Komatsu urges Pirelli rethink as Qatar’s 25‑lap tyre cap turns race into a two‑stop lock
Qatar has arrived with a rule you don’t often see on a Grand Prix weekend: a hard cap on tyre life. Every set, no matter the compound, can only be used for 25 laps across the entire event. Practice, qualifying, Sprint, race – it’s cumulative. And with 57 laps on Sunday, that means two pit stops for everyone, like it or not.
Pirelli pushed for the limit after its analysis flagged Losail’s long, loaded corners and abrasiveness as a perfect storm for extreme wear. The problem isn’t degradation in the classic sense; it’s that performance doesn’t drop before the construction gets to the cliff. No warning, just risk. So the FIA signed off the 25‑lap ceiling in the name of safety.
We’ve been here before. In 2023 the same circuit ran under an 18‑lap maximum, though that was triggered by micro-cuts from kerbing rather than raw wear. This time it’s the circuit’s energy and relentless strain on the front-left – and the fact Pirelli brought its three hardest compounds – that’s forced the issue.
It’s safe, yes. But it also kills strategic variety stone dead. With everyone boxed into the same playbook, the gaps will be made in pitlane execution and traffic management, not tyre creativity.
Haas boss Ayao Komatsu, the only team principal who fronted the press on Thursday, didn’t mince his words. Artificial limits, he argued, shouldn’t be the answer.

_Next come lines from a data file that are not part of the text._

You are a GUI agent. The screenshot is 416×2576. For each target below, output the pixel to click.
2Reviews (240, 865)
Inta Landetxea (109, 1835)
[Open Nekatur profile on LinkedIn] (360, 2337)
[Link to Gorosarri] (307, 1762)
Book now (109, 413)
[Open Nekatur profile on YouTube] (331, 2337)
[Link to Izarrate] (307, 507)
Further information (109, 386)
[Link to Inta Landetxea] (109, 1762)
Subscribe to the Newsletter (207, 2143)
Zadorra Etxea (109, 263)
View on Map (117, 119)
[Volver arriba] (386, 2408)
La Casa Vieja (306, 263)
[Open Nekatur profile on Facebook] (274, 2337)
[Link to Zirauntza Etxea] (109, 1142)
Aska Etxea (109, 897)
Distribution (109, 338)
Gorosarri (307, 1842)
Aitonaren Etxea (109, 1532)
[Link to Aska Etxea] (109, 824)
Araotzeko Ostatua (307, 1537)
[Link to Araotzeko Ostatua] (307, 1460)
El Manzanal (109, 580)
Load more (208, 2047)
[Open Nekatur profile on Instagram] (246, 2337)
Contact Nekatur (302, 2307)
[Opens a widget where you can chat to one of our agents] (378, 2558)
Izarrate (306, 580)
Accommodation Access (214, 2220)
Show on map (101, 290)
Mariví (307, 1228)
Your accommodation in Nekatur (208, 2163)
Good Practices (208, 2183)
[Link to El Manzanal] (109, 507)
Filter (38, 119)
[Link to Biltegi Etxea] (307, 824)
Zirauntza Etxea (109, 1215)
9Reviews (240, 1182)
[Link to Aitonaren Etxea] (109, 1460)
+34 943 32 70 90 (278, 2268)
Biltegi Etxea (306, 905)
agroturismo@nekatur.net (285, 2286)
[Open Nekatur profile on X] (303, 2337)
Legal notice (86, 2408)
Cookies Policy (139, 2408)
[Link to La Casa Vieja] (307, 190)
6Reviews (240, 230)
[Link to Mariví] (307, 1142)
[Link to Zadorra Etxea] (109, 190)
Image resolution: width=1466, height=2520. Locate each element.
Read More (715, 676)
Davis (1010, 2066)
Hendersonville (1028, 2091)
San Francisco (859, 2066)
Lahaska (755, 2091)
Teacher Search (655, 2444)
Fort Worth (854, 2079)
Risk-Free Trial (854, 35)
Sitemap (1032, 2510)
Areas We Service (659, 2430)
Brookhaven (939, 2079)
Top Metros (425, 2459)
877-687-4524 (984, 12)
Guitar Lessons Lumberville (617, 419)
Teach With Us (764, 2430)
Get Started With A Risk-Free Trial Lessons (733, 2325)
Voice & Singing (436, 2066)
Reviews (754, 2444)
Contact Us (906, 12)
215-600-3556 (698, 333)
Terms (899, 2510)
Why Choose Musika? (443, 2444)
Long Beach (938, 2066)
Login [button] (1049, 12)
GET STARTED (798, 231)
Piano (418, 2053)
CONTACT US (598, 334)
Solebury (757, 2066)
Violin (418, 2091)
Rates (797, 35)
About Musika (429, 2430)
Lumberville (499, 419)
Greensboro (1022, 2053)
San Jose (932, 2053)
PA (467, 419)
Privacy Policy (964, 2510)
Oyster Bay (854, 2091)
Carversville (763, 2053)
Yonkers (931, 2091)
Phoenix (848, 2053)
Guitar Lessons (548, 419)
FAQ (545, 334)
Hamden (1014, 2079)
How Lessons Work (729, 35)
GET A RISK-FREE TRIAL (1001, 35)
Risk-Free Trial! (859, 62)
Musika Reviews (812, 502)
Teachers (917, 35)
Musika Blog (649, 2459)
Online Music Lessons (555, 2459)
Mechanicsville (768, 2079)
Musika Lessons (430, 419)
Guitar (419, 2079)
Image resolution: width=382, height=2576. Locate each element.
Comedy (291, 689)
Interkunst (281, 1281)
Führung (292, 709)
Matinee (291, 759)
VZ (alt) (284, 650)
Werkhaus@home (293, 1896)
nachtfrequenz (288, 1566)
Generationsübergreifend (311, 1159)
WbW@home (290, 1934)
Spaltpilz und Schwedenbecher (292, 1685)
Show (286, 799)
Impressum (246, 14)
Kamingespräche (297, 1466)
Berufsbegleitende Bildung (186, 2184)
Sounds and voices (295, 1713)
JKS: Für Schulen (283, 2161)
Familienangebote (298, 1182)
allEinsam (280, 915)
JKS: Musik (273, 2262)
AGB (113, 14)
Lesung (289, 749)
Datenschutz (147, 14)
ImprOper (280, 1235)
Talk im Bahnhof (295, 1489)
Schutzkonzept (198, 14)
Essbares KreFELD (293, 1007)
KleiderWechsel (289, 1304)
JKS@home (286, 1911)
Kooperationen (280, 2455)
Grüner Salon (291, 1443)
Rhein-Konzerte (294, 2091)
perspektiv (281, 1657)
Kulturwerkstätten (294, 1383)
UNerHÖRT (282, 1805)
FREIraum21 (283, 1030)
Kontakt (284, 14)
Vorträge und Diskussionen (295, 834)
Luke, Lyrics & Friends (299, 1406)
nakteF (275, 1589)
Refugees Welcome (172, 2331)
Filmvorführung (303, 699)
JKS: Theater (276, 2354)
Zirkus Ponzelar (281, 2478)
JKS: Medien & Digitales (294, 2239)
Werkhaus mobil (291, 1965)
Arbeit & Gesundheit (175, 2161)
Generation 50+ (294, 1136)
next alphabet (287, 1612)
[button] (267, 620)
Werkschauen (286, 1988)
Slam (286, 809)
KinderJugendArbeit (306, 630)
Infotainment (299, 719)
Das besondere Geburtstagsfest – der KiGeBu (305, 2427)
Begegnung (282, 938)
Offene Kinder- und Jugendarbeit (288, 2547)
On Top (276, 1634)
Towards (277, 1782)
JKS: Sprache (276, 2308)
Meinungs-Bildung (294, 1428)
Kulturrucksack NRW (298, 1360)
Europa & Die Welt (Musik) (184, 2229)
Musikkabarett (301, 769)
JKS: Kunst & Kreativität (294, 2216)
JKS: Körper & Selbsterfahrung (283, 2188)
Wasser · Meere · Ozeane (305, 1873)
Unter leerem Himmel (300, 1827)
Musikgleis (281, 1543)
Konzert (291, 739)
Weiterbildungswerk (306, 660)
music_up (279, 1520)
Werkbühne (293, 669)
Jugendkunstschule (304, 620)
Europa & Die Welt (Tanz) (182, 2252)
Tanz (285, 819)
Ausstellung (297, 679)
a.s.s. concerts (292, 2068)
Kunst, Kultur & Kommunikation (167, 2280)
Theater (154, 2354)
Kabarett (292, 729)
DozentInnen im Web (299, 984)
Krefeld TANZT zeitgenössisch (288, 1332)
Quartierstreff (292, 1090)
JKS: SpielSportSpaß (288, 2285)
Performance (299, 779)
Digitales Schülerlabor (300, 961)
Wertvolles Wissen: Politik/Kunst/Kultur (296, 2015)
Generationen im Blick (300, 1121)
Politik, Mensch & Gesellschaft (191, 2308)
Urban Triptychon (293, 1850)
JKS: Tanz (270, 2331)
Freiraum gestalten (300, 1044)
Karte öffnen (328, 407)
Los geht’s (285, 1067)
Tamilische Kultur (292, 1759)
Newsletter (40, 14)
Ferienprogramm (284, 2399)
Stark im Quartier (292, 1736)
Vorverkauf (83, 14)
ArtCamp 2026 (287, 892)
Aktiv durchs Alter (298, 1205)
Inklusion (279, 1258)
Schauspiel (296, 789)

“Whenever you’re trying to force a certain two‑stop strategy… it’s not great. I think it’s going to harm the racing,” he said, before pointing at a solution that used to live inside the tyre rather than the rulebook. In short: build in a proper under‑layer that creates a noticeable performance drop as the tyre nears its limit. Non‑linear degradation that tells teams, in lap time, when to bail.
“We’ve seen tyres before where once you hit the under‑layer, you get clear lap time degradation,” Komatsu added. “If you’re two seconds slower, you pit. That way you avoid completely wearing the tyre out, which risks punctures.” It’s not his job to design tyres, he said, but it is Pirelli’s to give drivers and engineers a performance signal before they hit 100% wear at 300 km/h.
Drivers were split between racer instinct and the reality of Losail’s speeds. Alpine’s Pierre Gasly leaned toward keeping the decision-making in-house. Teams have the sensors and the models, he argued; warn them of the risk and let them choose. Ferrari’s Charles Leclerc, ever the pragmatist, admitted drivers will always push too far if you let them, and that this is exactly why the FIA steps in on a circuit where a blowout could get ugly very fast.
Williams’ Carlos Sainz made the broader point. Mandating two-stoppers regularly? Hard pass. The best grands prix, he said, are the ones that flirt between one and two stops, or stretch to a three if someone dares. That flexibility disappears the moment you legislate it. For Qatar, he accepts it’s a safety call. As a direction of travel for F1, it’s not.
That last bit matters. Earlier this season, the F1 Commission parked a proposal to make two stops mandatory more often after a trial in Monaco. There wasn’t much enthusiasm then, and there still isn’t now. Qatar feels more like a band-aid.
So what should we expect? A flat-out sprint between fixed pit windows. Everyone will be aggressive, because they can be, and the real gains will come from undercuts, clean air, and how brave you are stretching a stint to keep track position without tripping the 25‑lap tripwire. A safety car will turn it into a chess puzzle with one hand tied behind your back.
It’s hard to shake the feeling Komatsu’s right. You don’t fix a tyre with a regulation, you fix it with a tyre. If Pirelli can bring back a construction that telegraphs its limits through lap time – the drop you feel rather than the bang you fear – weekends like this won’t need a steward’s thumb on strategy. And the racing, which is the whole point, will breathe again.